The reliable estimates of Hamas terrorists who are cornered in Rafah and in the warrens of tunnels built over a decade and a half is 10,000 or more. Israel must absolutely enter and subdue all of Rafah, must absolutely map and destroy the underground fortress, and must re-take the ‘Philadelphi Corridor’ between Gaza and Egypt to prevent the reconstruction of tunnels used to smuggle the mind-boggling amount of weaponry that Hamas amassed in Gaza since Israel withdrew from the Strip in 2005.

There is no alternative for Israel unless it wants to wait for another massacre. Enormous majorities of Israelis want the war in Gaza prosecuted until the defeat of Hamas is complete.  When first President Joe Biden in his State of the Union and then Senate Majority Leader Chuck Schumer on the floor of the Senate attacked Israel over the past two weeks, they did so for their own selfish domestic political reasons. The president’s abysmal approval ratings and Schumer’s desire to remain the leader of Senate Democrats both required at least rhetorical blasts at Israel and its Prime Minister Benjamin Netanyahu in order to satisfy the left edge of the Democratic coalition.

These rhetorical attacks were gifts to Hamas terrorists hiding in their tunnels and hoping that somehow the world—read ‘the United States’—forces Israel to stop its drive to destroy Hamas. Instead of urging Israel to move quickly to end the war via victory, Biden and Schumer instead appear to want the IDF to camp outside Rafah and…wait? For what?

There is no grand strategy in the criticisms of Israel from Biden, Schumer and the even harder left members of the Democratic Party. But the blowback —from Israel, from the American Jewish community, and from Americans who stand with Israel as a reliable ally and a democratic state—directed at both men has been intense. It is hard to fall off the ‘favorability floor’ that Biden has hit but he is doing his best to test the depths those numbers can reach.

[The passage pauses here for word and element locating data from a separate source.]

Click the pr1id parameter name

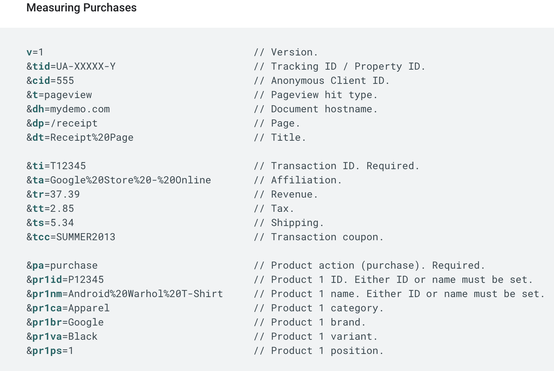47,280
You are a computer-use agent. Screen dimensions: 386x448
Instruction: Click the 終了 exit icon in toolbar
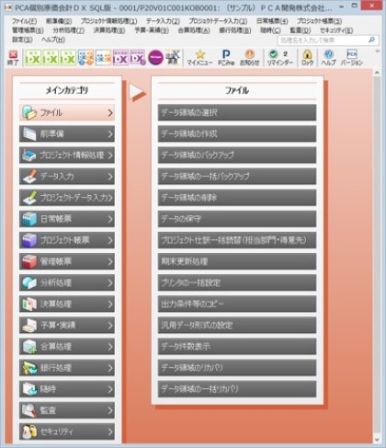pos(13,58)
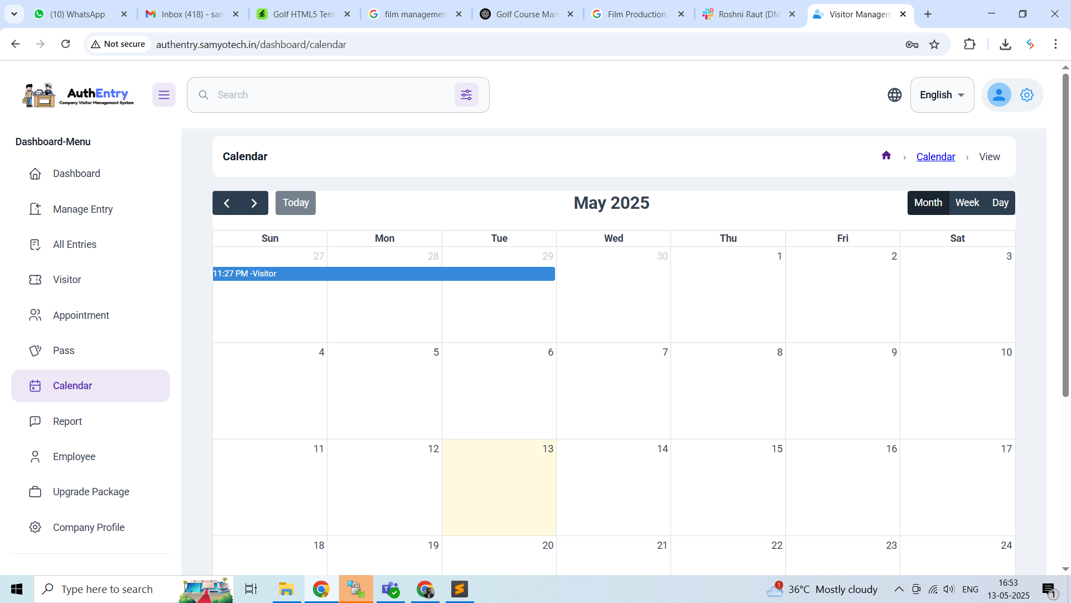Click the user profile avatar icon
1071x603 pixels.
998,95
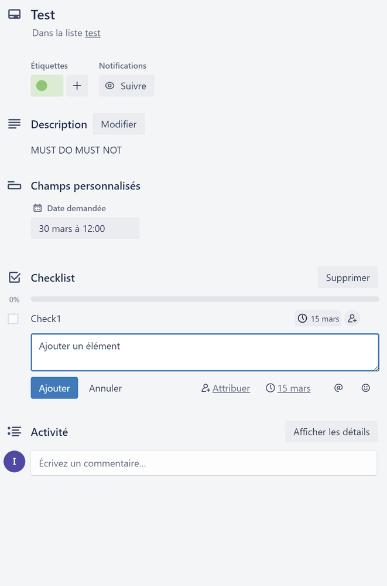Toggle Suivre to watch card
Viewport: 387px width, 586px height.
126,86
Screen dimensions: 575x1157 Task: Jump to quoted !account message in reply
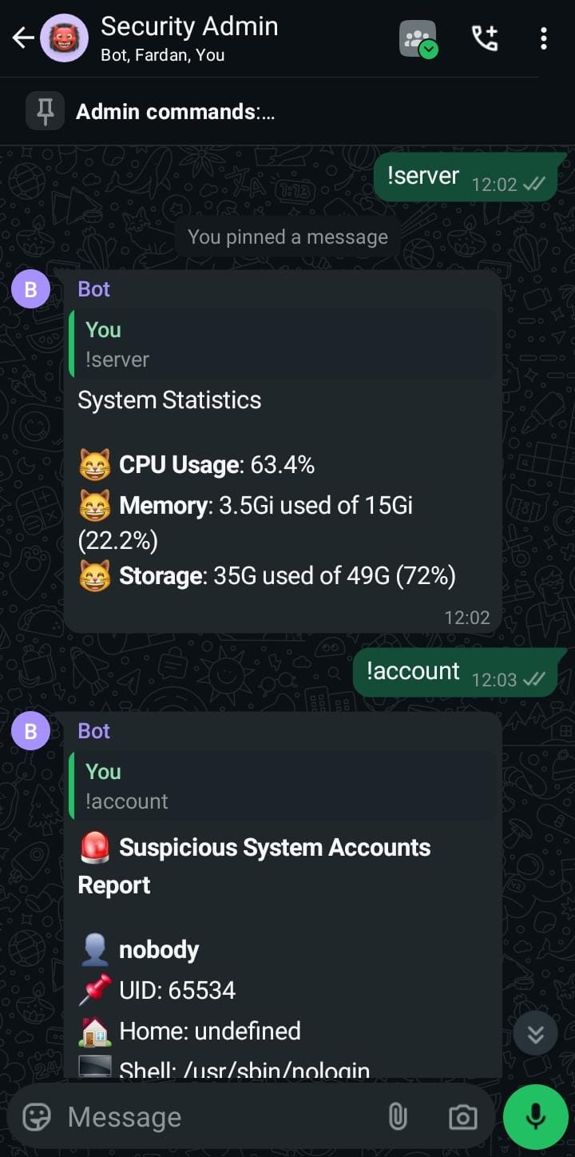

After the Second World War the Allies did what they needed to do to rehabilitate Germany and Japan, and both countries are now solidly within the Western alliance. It is possible that a Gaza without Hamas could reach the potential of any major metropolitan region on the Mediterranean coast. But only if the future leadership of the Strip want economic growth and human flourishing there, which Hamas does not seek.

The IDF does not welcome civilian casualties in Gaza anymore than American pilots and crews wanted their bombs to hit other than the intended targets. Certainly Israel is not approving anything approaching the Tokyo firebombing of March 1945 where 100,000 civilians are believed to have perished.

The war in Gaza must, however, be won by Israel and the only reason there is a war at all is because of Hamas. Only the end of Hamas in Gaza —which means a ground operation in Rafah—will bring peace to that devastated region. What President Biden and Senator Schumer should be doing is standing resolutely behind our ally. Every day, all day. 

Hugh Hewitt is one of the country’s leading journalists of the center-right. A son of Ohio and a graduate of Harvard College and the University of Michigan Law School, Hewitt has been a Professor of Law at Chapman University’s Fowler School of Law since 1996, where he teaches Constitutional Law. Hewitt launched his eponymous radio show from Los Angeles in 1990, and it is today syndicated to hundreds of stations and outlets across the country every Monday through Friday morning. Hewitt has frequently appeared on every major national news television network, hosted television shows for PBS and MSNBC, written for every major American paper, authored a dozen books and moderated a score of Republican candidate debates, most recently the November 2023 Republican presidential debate in Miami and four Republican presidential debates in the 2015-16 cycle. Hewitt focuses his radio show and this column on the Constitution, national security, American politics and the Cleveland Browns and Guardians. Hewitt has interviewed tens of thousands of guests from Democrats Hillary Clinton and John Kerry to Republican Presidents George W. Bush and Donald Trump over his 40 years in broadcast, and this column previews the lead story that will drive his radio show today.